> **Directions**
Starting at the beginning of the records and ending at the line containing "will click(22, 494).", write those lines out again with "GUI agent" changed to "screen agent" and everything else left unchanged.

> **Exercise data**
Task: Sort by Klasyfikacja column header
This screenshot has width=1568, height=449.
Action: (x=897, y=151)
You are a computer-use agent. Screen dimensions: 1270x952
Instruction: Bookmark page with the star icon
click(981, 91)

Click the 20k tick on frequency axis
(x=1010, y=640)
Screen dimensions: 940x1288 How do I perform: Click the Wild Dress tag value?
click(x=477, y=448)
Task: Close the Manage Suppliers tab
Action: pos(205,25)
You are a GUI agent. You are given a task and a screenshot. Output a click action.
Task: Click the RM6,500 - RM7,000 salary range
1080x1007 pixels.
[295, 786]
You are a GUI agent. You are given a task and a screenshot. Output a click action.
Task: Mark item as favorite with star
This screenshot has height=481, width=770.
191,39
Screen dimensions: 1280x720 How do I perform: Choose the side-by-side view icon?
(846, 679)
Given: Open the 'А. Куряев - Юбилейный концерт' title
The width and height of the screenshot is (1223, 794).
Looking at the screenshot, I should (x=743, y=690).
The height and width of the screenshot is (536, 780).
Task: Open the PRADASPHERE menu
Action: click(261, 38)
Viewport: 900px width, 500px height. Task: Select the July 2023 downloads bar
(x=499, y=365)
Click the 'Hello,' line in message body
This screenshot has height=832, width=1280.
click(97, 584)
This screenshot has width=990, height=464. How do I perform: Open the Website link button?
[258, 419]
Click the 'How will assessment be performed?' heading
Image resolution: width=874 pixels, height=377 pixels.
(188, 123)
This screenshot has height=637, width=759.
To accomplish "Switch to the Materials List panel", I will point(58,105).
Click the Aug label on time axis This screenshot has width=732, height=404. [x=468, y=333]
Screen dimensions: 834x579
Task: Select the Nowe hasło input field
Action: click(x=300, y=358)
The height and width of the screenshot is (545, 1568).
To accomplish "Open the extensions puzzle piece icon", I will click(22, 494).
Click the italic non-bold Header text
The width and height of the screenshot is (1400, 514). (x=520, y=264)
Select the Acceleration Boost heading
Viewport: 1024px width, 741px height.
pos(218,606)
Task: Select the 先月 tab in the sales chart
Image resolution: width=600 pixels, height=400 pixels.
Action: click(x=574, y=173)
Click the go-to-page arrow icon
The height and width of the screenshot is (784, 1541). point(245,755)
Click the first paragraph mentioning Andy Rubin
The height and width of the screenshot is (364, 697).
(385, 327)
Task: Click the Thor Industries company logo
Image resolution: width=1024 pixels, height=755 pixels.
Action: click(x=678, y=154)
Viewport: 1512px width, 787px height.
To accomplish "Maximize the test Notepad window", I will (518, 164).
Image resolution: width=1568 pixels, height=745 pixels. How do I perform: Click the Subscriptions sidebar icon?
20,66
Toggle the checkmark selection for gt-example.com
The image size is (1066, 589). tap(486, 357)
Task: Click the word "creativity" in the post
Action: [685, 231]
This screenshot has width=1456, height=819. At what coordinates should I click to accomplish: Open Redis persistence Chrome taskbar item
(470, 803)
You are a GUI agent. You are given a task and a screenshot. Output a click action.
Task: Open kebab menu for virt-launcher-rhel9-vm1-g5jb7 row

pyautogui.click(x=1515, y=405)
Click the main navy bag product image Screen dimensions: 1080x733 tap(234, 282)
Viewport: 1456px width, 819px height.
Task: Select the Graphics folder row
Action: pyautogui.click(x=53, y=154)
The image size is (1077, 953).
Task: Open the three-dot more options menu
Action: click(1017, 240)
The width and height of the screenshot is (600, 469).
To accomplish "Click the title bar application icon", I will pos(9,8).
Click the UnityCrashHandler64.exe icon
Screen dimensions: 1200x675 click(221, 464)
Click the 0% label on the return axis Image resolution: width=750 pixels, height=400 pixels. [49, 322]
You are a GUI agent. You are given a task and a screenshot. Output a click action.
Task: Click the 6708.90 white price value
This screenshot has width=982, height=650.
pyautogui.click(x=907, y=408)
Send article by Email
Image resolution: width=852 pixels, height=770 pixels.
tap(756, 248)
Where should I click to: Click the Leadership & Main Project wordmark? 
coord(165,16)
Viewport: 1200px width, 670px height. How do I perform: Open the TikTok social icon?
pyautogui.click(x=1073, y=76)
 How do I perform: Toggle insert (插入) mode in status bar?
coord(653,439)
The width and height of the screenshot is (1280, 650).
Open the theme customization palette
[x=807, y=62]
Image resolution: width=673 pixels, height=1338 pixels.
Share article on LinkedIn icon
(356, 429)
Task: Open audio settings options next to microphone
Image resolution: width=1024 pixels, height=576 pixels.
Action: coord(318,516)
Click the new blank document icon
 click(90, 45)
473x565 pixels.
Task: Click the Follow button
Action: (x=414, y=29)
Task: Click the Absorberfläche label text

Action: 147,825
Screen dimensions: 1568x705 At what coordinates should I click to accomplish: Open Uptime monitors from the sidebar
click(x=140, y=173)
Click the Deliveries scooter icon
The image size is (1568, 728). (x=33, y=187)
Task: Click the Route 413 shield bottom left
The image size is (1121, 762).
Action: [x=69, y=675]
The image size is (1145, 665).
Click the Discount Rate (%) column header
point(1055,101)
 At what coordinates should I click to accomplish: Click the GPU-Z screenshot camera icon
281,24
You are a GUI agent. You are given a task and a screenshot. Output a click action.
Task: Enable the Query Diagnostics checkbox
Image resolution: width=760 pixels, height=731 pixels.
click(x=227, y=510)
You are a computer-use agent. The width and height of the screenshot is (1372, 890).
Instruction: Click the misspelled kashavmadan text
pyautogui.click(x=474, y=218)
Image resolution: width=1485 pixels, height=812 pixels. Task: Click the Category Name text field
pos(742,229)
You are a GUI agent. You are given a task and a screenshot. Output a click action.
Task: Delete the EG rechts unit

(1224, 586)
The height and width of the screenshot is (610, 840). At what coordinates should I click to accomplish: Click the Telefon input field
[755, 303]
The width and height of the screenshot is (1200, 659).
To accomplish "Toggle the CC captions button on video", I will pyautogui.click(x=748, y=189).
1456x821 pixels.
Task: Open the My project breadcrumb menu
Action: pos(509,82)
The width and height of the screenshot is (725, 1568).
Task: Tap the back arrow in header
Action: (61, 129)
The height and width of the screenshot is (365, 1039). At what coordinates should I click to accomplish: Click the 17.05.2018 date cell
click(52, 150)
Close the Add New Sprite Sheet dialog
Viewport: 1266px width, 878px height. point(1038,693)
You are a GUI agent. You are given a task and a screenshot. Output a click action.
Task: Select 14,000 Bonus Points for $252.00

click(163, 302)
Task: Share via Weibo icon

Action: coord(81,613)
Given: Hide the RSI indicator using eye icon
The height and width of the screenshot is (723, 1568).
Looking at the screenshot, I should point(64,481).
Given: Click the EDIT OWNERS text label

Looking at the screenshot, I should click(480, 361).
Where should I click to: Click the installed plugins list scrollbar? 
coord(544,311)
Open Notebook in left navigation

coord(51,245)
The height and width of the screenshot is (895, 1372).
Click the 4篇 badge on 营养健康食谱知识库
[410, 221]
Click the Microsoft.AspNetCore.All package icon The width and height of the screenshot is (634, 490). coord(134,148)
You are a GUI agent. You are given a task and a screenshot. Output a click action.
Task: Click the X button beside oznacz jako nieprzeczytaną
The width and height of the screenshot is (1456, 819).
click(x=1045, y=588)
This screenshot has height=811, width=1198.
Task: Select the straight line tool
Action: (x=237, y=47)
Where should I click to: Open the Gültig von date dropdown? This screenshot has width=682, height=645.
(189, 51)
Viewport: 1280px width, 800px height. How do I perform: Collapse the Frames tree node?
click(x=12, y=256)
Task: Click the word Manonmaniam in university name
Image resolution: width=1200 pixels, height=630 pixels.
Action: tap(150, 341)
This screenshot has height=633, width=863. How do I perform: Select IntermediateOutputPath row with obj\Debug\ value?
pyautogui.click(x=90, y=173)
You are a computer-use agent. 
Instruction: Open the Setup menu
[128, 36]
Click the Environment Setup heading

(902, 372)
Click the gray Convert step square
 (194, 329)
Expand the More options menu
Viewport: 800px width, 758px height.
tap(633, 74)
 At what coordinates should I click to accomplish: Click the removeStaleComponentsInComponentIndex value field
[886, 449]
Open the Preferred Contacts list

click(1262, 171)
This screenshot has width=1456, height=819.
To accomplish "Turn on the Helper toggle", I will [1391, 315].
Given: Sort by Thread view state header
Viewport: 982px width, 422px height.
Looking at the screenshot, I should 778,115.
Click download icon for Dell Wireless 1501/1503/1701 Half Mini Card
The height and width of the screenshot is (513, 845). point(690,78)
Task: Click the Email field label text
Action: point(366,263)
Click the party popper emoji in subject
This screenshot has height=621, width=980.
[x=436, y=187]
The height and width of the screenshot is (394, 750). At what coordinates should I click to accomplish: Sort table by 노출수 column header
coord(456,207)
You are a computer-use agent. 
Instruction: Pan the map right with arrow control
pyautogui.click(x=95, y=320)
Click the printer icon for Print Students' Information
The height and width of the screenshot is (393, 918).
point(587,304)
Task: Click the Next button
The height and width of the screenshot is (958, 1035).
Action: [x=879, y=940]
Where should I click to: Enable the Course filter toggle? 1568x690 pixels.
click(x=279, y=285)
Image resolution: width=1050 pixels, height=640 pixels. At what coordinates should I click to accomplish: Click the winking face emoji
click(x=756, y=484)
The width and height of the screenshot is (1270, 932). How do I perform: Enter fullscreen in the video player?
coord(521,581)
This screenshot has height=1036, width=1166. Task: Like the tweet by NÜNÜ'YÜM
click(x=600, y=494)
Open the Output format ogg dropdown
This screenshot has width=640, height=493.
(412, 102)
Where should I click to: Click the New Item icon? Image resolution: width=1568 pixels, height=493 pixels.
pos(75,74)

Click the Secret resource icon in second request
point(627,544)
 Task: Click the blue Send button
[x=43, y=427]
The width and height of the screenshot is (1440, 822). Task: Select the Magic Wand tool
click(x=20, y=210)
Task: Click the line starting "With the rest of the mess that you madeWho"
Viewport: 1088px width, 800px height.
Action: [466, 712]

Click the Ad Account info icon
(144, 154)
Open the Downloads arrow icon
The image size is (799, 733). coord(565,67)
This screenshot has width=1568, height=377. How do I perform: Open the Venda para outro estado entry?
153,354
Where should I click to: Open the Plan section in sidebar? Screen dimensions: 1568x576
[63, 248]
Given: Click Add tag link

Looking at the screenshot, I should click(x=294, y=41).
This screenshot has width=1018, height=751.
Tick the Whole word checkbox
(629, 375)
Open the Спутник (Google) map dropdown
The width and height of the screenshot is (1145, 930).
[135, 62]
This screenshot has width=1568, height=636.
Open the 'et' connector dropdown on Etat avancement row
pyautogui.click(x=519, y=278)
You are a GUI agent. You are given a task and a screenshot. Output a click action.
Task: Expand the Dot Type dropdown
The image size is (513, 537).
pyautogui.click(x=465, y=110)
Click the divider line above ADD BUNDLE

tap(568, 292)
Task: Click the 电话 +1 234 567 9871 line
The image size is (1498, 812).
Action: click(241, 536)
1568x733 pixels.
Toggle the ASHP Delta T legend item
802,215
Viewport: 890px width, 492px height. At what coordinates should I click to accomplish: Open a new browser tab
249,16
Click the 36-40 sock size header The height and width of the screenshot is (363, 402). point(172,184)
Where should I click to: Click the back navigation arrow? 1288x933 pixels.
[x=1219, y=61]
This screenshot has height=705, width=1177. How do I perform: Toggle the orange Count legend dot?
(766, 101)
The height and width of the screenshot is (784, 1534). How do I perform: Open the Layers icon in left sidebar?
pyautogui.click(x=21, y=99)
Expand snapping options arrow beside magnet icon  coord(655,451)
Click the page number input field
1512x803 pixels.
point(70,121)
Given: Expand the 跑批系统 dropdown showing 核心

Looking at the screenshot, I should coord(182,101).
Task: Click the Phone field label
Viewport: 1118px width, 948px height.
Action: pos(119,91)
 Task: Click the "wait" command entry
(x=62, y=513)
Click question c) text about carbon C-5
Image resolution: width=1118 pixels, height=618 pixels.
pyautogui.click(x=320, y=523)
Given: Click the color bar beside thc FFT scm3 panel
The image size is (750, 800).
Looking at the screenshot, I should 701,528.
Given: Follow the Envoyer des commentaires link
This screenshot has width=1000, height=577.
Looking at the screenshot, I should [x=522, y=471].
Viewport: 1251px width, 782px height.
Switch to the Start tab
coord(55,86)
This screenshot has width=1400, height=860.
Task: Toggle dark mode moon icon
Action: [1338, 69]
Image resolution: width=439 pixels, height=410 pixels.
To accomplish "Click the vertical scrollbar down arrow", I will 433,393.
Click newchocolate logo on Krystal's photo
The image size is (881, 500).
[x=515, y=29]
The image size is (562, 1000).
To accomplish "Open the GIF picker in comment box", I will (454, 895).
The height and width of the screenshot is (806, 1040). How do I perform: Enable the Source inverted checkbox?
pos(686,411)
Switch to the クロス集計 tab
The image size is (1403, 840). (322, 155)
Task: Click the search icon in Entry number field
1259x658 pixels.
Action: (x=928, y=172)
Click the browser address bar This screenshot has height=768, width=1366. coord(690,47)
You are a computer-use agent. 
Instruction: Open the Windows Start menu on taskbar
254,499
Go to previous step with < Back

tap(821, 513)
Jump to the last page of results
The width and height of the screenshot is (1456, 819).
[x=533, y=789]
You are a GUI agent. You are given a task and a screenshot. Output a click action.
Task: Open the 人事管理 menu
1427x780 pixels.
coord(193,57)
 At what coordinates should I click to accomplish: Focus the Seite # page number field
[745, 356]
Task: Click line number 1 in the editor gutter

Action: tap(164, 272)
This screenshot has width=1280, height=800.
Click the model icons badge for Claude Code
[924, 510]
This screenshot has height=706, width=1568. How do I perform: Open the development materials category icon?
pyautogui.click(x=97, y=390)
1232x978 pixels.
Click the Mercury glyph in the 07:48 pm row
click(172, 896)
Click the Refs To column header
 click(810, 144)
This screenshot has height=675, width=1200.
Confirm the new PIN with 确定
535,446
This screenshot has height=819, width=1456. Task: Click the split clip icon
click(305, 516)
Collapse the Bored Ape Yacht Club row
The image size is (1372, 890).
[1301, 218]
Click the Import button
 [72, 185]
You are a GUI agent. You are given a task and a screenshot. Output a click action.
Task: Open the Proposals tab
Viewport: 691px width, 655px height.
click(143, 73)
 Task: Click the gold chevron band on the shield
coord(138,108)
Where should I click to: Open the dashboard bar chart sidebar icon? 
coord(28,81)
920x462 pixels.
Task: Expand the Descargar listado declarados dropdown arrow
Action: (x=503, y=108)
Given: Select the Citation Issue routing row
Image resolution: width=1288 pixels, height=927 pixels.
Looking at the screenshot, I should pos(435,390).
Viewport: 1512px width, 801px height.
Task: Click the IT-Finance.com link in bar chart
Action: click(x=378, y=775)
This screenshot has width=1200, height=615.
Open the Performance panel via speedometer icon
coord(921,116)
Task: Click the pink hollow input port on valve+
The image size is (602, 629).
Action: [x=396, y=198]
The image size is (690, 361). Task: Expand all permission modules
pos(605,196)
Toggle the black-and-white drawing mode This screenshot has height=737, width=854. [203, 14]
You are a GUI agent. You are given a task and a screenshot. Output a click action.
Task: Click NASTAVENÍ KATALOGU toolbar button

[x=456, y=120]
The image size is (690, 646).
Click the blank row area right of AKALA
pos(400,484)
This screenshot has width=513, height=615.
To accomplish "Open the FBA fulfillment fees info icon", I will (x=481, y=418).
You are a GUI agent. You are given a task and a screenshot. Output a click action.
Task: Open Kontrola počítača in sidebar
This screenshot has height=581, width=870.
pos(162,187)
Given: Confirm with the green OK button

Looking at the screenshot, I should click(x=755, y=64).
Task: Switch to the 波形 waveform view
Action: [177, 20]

> **Correct response**
Task: Sort by Klasyfikacja column header
This screenshot has width=1568, height=449.
Action: (x=897, y=151)
You are a computer-use agent. Screen dimensions: 1270x952
Instruction: Bookmark page with the star icon
click(981, 91)

Click the 20k tick on frequency axis
(x=1010, y=640)
Screen dimensions: 940x1288 How do I perform: Click the Wild Dress tag value?
click(x=477, y=448)
Task: Close the Manage Suppliers tab
Action: pos(205,25)
You are a screen agent. You are given a task and a screenshot. Output a click action.
Task: Click the RM6,500 - RM7,000 salary range
1080x1007 pixels.
[295, 786]
You are a screen agent. You are given a task and a screenshot. Output a click action.
Task: Mark item as favorite with star
This screenshot has height=481, width=770.
191,39
Screen dimensions: 1280x720 How do I perform: Choose the side-by-side view icon?
(846, 679)
Given: Open the 'А. Куряев - Юбилейный концерт' title
The width and height of the screenshot is (1223, 794).
Looking at the screenshot, I should (x=743, y=690).
The height and width of the screenshot is (536, 780).
Task: Open the PRADASPHERE menu
Action: click(261, 38)
Viewport: 900px width, 500px height. Task: Select the July 2023 downloads bar
(x=499, y=365)
Click the 'Hello,' line in message body
This screenshot has height=832, width=1280.
click(97, 584)
This screenshot has width=990, height=464. How do I perform: Open the Website link button?
[258, 419]
Click the 'How will assessment be performed?' heading
Image resolution: width=874 pixels, height=377 pixels.
(188, 123)
This screenshot has height=637, width=759.
To accomplish "Switch to the Materials List panel", I will point(58,105).
Click the Aug label on time axis This screenshot has width=732, height=404. [x=468, y=333]
Screen dimensions: 834x579
Task: Select the Nowe hasło input field
Action: click(x=300, y=358)
The height and width of the screenshot is (545, 1568).
To accomplish "Open the extensions puzzle piece icon", I will click(22, 494).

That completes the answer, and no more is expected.